Over the years, I’ve answered hundreds of emails from people wanting to use my graphics for tshirts, for inspirational displays in their schools. I have never said no. I’m not saying this to earn a halo or stroke my ego- my point is, the people were polite enough to ask, and doing the right thing. There are so many out there doing the RIGHT THING. My question was always simple, is this for profit?
But for all the good, Vader still comes along. Sorry About the Mess was even found for sale in my previous all time favorite craft supply store last summer. In This Classroom We Don’t Do Easy has been on teacher-made product sale sites, handmade art sites, various shops at Amazon, and was also found in that same store for sale.
People will claim that I just need to hire a lawyer, send letters. I just need to notify someone. Truth is, I’m too busy teaching to make protecting my work a full time job. And maybe that’s why it’s so out of hand. It makes me feel so petty. So taken advantage of. So disheartened about the entire online community. At some point we’ve crossed a line between sharing and profiting, and started marketing ourselves as products rather than people. It is a slippery slope down a gross trail of greed. It’s gross to me anyway. People are clammoring to market their ideas and their work and sell. sell. sell. It’s all getting worse and it’s bothering me on a bigger level than before. I want to believe the good in people. I want to keep sharing openly because I love this profession. I love learning. I love celebrating all that is good in the world. But, everyone is selling something, or worse, themselves. Even if that means borrowing others work and stamping their own watermark on it to make a buck or level up into some higher echelon of social media status.
I’ve never denied that teachers deserve the chance to share their work, even be compensated for it. Of course they do. But I ask, who is making the money off most of these stolen graphics? Big companies. Corporations. Websites. Not teachers really. Not at all. Maybe they are earning a portion, but I guarantee the companies in question are the ones raking in money off graphic searches and recreations.

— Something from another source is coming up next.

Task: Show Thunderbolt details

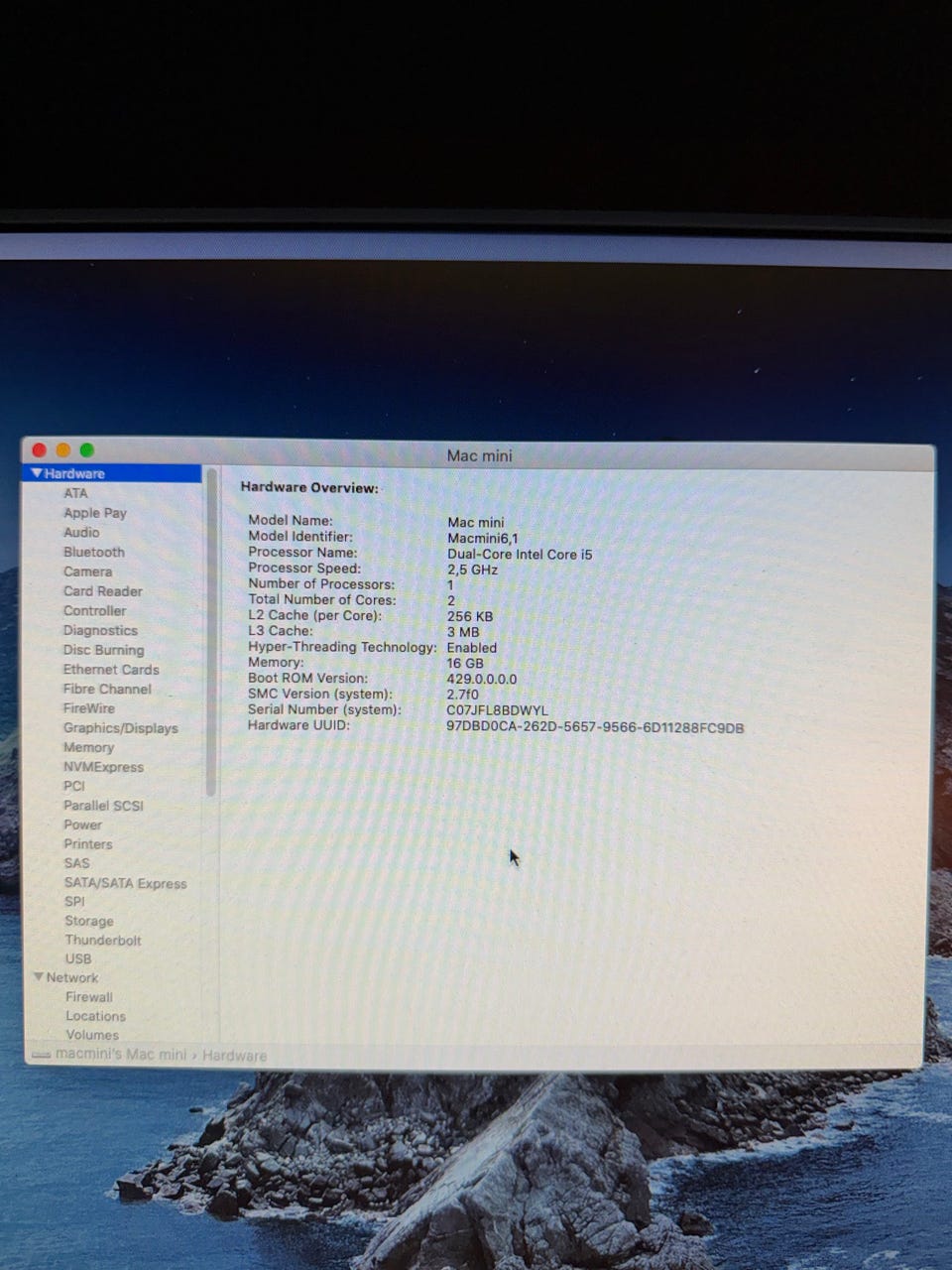Action: click(x=103, y=941)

If this reads like a vent. It is. If it reads as a wake up call for people to stop stealing. It is. If it reads like a plea for people to just stop being greedy, it is. Create your own things to sell, or don’t sell them. You are what the world needs anyway. Not a copy of someone else’s ideas or words.
If you’ve printed and hung a poster that I made, I hope you know this post is not about you. YOU are the reason I value creativity. It empowers us to take a message or thought from inside us and turn it into a tangible form. In Yoda speak, “Continue to create, I will.” But I’m rethinking what it means to be a connected educator and what it means to share openly. It’s a highly personal thing, releasing that message to the world. And maybe that’s exactly why it feels so awful when it’s stumbled upon, used up and tossed on a sale site or store shelf. And that’s exactly what the darkside of sharing is like. Personal.